Zul Ramiah (alliance nationale) : « La chanson politique est en appoint à l’action des politiciens »

Zul Ramiah
Zul Ramiah.

« La chanson ne contribue pas énormément à influencer les électeurs, elle est en appoint à l’action des politiciens », déclare Zul Ramiah, dont une composition intitulée « Bizin devir Zot », figure sur un CD sur lequel figurent trois autres chansons, celles de Wilson Felix, Harold Berty et Sam Valayden. Grand fan de Kishore Kumar dans les années 75, Zul Ramiah, figure connue de la chanson engagée et issue d’une famille très connue  dans la région de Bassin, a toujours estimé que la musique a aussi pour fonction d’éveiller les consciences.  « Mes valeurs sont la justice sociale, la fraternité, la solidarité et l’écologie.  J’essaie de les transmettre dans mes chansons, mais la musique est aussi un moyen de divertissement, avec une mélodie, j’essaie de réconcilier ces dimensions, mais je suis venue a la chanson engagée parce que j’étais fonctionnaire et je n’avais le droit de faire de la politique », explique-t-il.

En 1982, il signe sa première participation politique comme artiste en prêtant sa voix a une composition de Rama Poonoosamy, intitulée « La vie ki pe deroule » et en 2005, il reprend le morceau sous un autre titre, « Bizin sanzman », pour l’alliance PTr-PMSD-MR- Les Verts Fraternels. En 2019, il entre dans le même studio où, en 2014, il avait croise Saminaden Mootoosamy, pour signer  son titreà « Bizin Devir Zot ».

Véritable appel à renverser le gouvernement sortant, le titre cible en particulier la famille Jugnauth, que le chanteur estime incarner une véritable dynastie, avec des prétentions à diriger le pays de père en fils. « Navin Ramgoolam est rentré à Maurice en 1991 au moment où le PTr était au plus bas, alors que Joanna Bérenger a attendu des années pour apparaître publiquement, donner des interviews, elle est passée par toutes les étapes au sein du MMM. Pravind Jugnauth a eu un gouvernement des mains de son père. Comme un cadeau qu’un père fait à son fils. C’est digne d’une république bananière, dans aucune démocratie, on fait cela. C’est pour ça que je dénonce cette tricherie papa-piti », déclare-t-il.

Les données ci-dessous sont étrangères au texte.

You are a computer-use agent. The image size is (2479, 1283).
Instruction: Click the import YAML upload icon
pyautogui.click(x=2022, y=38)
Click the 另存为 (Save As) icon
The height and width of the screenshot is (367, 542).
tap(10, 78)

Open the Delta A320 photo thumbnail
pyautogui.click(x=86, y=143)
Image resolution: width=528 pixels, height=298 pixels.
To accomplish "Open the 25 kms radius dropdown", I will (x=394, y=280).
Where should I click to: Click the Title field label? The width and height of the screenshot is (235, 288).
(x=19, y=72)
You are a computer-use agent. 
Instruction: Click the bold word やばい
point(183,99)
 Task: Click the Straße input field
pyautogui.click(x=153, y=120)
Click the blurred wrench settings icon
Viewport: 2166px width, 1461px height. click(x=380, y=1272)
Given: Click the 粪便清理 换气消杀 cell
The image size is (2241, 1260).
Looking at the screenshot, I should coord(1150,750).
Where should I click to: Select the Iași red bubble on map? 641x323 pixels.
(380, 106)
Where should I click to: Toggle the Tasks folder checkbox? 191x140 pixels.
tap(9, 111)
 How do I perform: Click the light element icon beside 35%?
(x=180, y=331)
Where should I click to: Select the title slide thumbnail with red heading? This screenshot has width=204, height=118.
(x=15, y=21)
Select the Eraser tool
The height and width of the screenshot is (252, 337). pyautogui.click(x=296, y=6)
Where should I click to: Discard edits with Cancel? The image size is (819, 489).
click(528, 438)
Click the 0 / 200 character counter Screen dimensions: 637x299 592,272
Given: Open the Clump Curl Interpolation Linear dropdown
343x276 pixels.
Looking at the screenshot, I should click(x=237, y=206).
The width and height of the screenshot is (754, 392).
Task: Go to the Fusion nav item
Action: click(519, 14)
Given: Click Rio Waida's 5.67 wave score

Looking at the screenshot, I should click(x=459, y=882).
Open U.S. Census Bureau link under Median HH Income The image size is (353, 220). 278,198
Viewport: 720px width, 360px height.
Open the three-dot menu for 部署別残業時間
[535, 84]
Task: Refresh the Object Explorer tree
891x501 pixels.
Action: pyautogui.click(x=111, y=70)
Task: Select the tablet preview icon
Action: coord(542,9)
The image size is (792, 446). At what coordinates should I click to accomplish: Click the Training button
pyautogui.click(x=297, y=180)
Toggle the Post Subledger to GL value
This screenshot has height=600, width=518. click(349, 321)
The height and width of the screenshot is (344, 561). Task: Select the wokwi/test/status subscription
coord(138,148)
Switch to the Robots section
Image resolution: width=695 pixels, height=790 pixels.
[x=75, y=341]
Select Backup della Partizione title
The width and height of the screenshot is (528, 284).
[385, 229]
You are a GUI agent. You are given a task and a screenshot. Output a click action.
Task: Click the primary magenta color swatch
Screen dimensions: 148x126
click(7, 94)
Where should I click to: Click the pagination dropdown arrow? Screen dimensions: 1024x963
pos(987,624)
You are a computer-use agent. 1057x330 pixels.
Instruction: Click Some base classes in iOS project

Mais, dans le même souffle, il enchaîne  : « Les paroles ont une conséquence relative sur le choix des électeurs, ces derniers ont un manifeste électoral et des réunions pour être convaincus de faire le bon choix. Les chansons politiques servent à installer l’ambiance durant un meeting et, galvanisent les partisans et contribuent au message des politiciens sous une différente forme. Je n’ai pas cette prétention d’affirmer que je vais faire gagner les élections avec mes chansons », concède-t-il.

Après l’enregistrement du morceau, c’est au leader de l’Alliance Nationale, Navin Ramgoolam,  qu’il remet le CD.  « Je veux m’assurer qu’il n’y ait pas de travers dans les paroles, il faut qu’on se comprenne le sens des mots. C’est lui qui doit donner le feu vert au lancement officiel du titre », explique-t-il.  Plutôt que de parler de cachet, il dit qu’il obtient une rémunération qui le satisfait. « Je n’ai jamais quantifié le travail d’un artiste, même lorsque j’étais au ministère des Arts et de la Culture. C’est très difficile de mettre un prix sur une création artistique. Cela dit, je ne crois pas qu’un chanteur offre ses services gratuitement à un politicien, s’il ne reçoit pas d’argent, il y a une forme de deal », est-il convaincu.